Spatial-temporal load forecasting of electric vehicle charging stations based on graph neural network

Abstract

Accurate forecasting of the load of electric vehicle (EV) charging stations is critical for EV users to choose the optimal charging stations and ensure the safe and efficient operation of the power grid. The charging load of different charging stations in the same area is interrelated. However, forecasting the charging load of individual charging station using traditional time series methods is insufficient. To fully consider the spatial-temporal correlation between charging stations, this paper proposes a new charging load forecasting framework based on the Adaptive Spatial-temporal Graph Neural Network with Transformer (ASTNet-T). First, an adaptive graph is constructed based on the spatial relationship and historical information between charging stations, and the local spatial-temporal dependencies hidden therein are captured by the spatio-temporal convolutional network.
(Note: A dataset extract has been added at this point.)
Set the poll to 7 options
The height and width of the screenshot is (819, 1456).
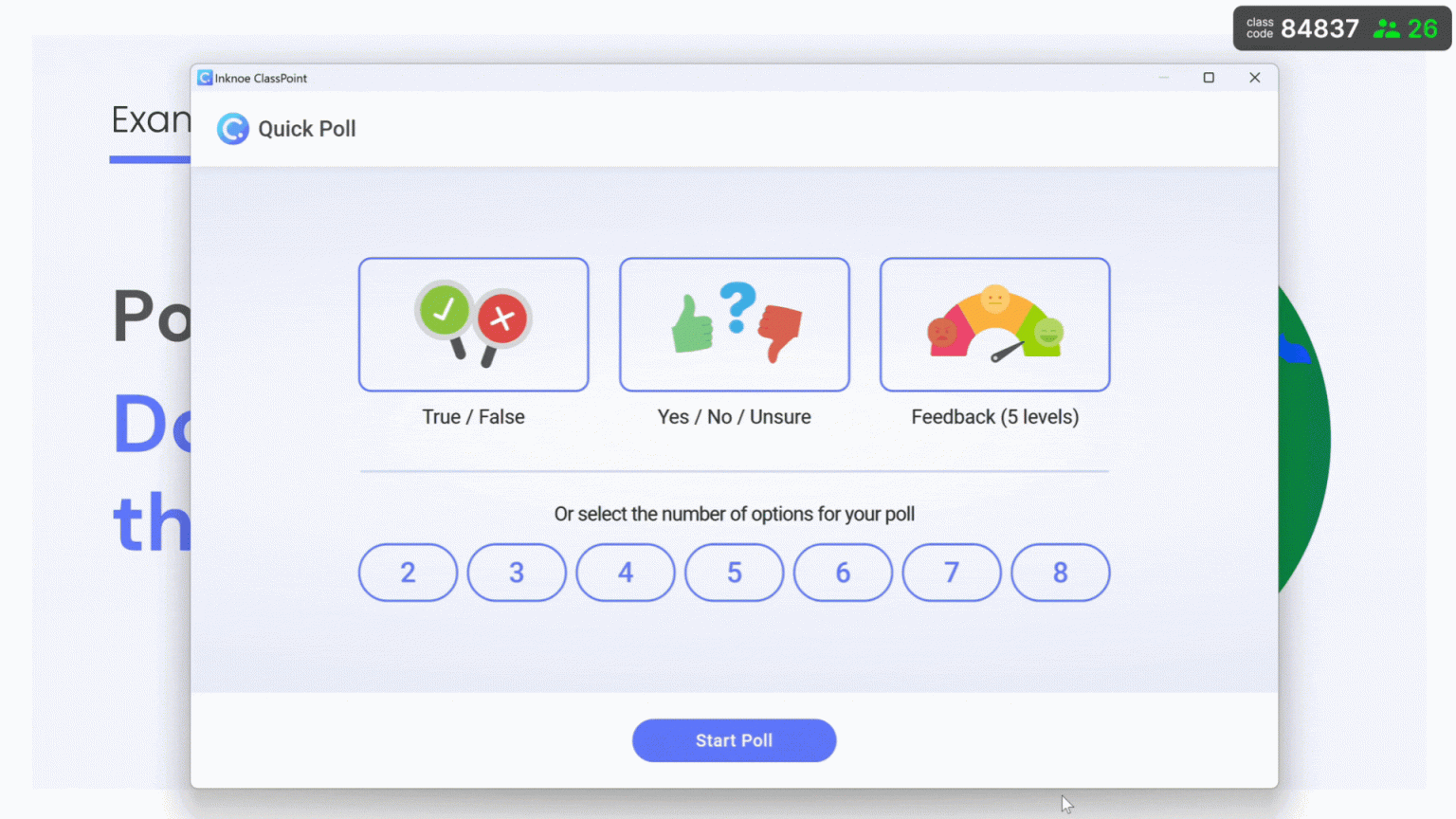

Then, a Transformer network is introduced to capture the global spatial-temporal dependencies of charging loads and predict the future multilevel charging loads of charging stations. Finally, extensive experiments are conducted on two real-world charging load datasets. The effectiveness and robustness of the proposed algorithm are verified by experiments. In the Dundee City dataset, the MAE, MAPE, and RMSE values of the proposed model are improved by approximately 71%, 90%, and 67%, respectively, compared to the suboptimal baseline model, demonstrating that the proposed algorithm significantly improves the accuracy of load forecasting.